In order to speak meaningfully about the subtle paradoxes of being in committed partnerships, clarifying what we mean when we say "we want to feel connected," or we "want a connection," or "I don't feel a connection," might be helpful.


Connection, an evolving concept in the Fluid Intimacy model, is not simply the awareness that one is feeling something. While it can be very important to register "I am angry" or "I am hurting" in a diffuse, generalized way, genuine connection moves our attention toward more specificity, beyond a kind of proximity to the experience; toward awareness of the quality of relationship we cultivate with that experience.

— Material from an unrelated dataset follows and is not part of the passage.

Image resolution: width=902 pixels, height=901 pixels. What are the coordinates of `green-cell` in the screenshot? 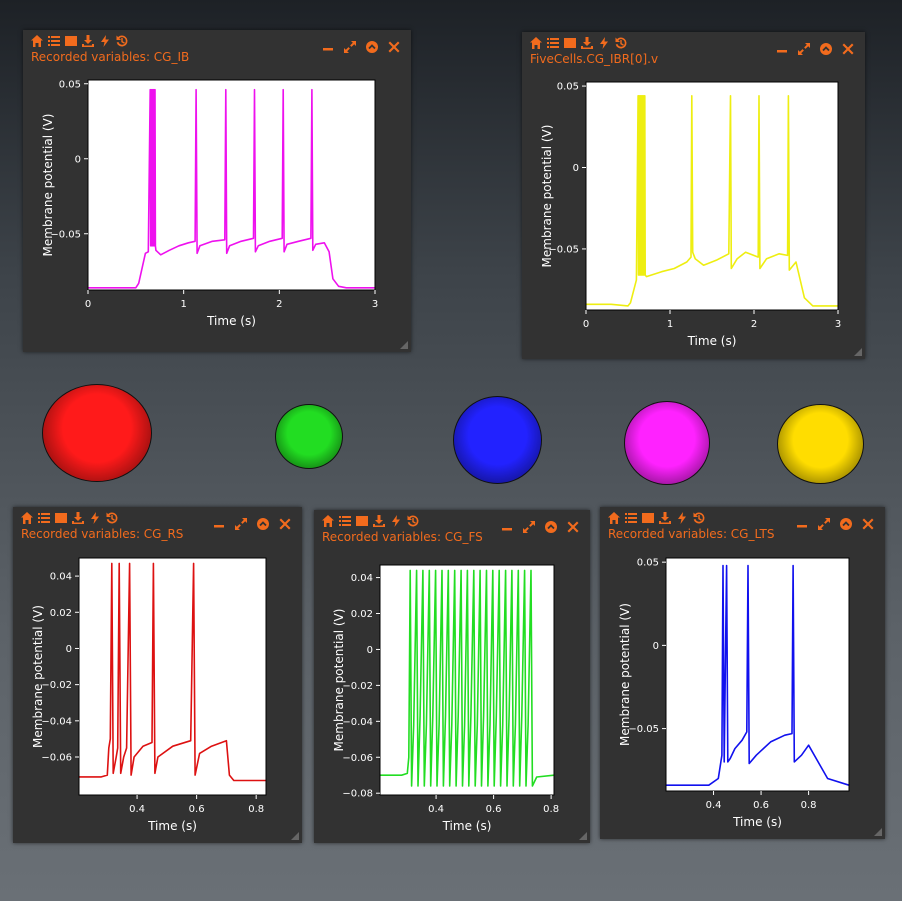 It's located at (309, 436).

Connection with self involves a conscious, tender orientation toward one's own emotional, somatic, and psychic states. It means being with one's experience, not engulfed by it, and not split off from it. It is a middle path between fusion and dissociation. In true connection, there is a subtle, living discernment; a capacity to "hold" one's experience with just enough spaciousness to allow understanding, choice, and movement. Yet this spaciousness does not harden into detachment. The experience is not turned into an object to be managed or analyzed; it remains alive, unfolding, in direct contact with the sensing, feeling self.

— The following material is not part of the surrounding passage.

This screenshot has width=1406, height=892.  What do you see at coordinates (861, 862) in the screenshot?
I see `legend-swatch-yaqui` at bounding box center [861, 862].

This same principle extends to connection with others. To be connected to another is not simply to "know" that they are angry or hurting; it is to be in a relational field with them where their experience touches you, not to the point of enmeshment, but also not held at sterile distance. There is a shared atmosphere, a mutual attunement, where both beings remain subjects rather than objects. The self does not vanish into the other, nor does the other become an "it" to be solved or saved. Both maintain their integrity while participating in a shared relational field.


In the absence of this kind of connection, "awareness" can become an exercise in management or control. We might be able to label our feelings, but the felt sense of being with ourselves is missing. We might "know" what our partner is going through, but without attunement, this knowledge becomes sterile, devoid of the pulse of genuine relationship.


In the Fluid Intimacy model, connection is not a static state but a dynamic practice, a way of relating to one's inner life and the lives of others with presence, tenderness, and sufficient embodiment to stay with what is alive, without becoming lost in it or standing apart from it. It is this quality of connection that forms the necessary foundation for any genuine intimacy to unfold.